When, where and how to plant:
Ideally planted between April and October, depending on the region, snow peas thrive during the cooler months, in soil temperatures ranging from eight to 20 degrees Celsius.
Although they can survive a month of sunny-days, they respond best to more moderate temperatures and less intense sunshine.
Sow seeds approximately 10cm apart and at a depth roughly three times the diameter of the seed.
These peas aren’t picky about soil quality, but they do require a free-draining spot.
A little fertiliser can be applied when planting, however, as legumes, snow peas actually produce their own fertiliser, adding nutrients to the soil.
Snow peas will only get by with a little help from their friends and can use a little support. Use branches, trellises, fences, netting or posts and strings to train them until their tendrils become established.
While queues tend to take care of themselves, it’s always important to mind your peas!
That said, snow peas require only a little attention. Water as needed to keep the soil moist, but be careful not to over water. Too much water and snow peas will suffer from root rot.
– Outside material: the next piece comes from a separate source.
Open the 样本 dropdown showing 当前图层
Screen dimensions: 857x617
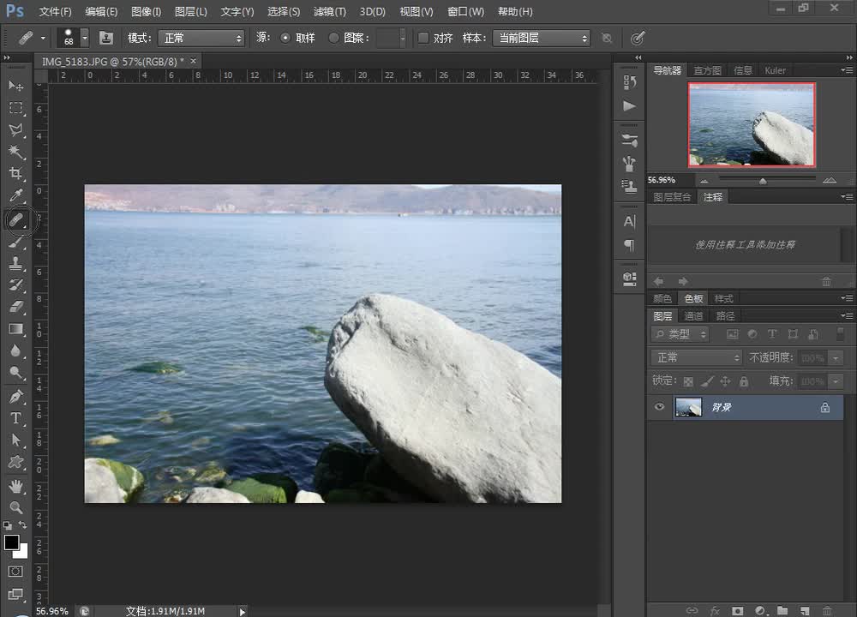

Also, once the peas have become established, use netting to keep those birds at bay.
Harvest & use:
Similar (dare I say as two peas in a... no, I’ll resist the temptation!) to ‘garden-variety’ peas, snow peas are known for their softer, more tender pods. However, they are tastiest when picked before the pods toughen. Pick a pea or two when pods reach roughly 7-8cms in length.
Ideal in stir-fries, or eaten straight from the garden, snow peas should be used soon after harvest or they will quickly lose their sweetness.
As they’re usually ready for harvest within two to four months, planted now, snow peas will be ready to go from pod to pot, then savoured in pea and ham soup by the fire; what a way to warm up winter!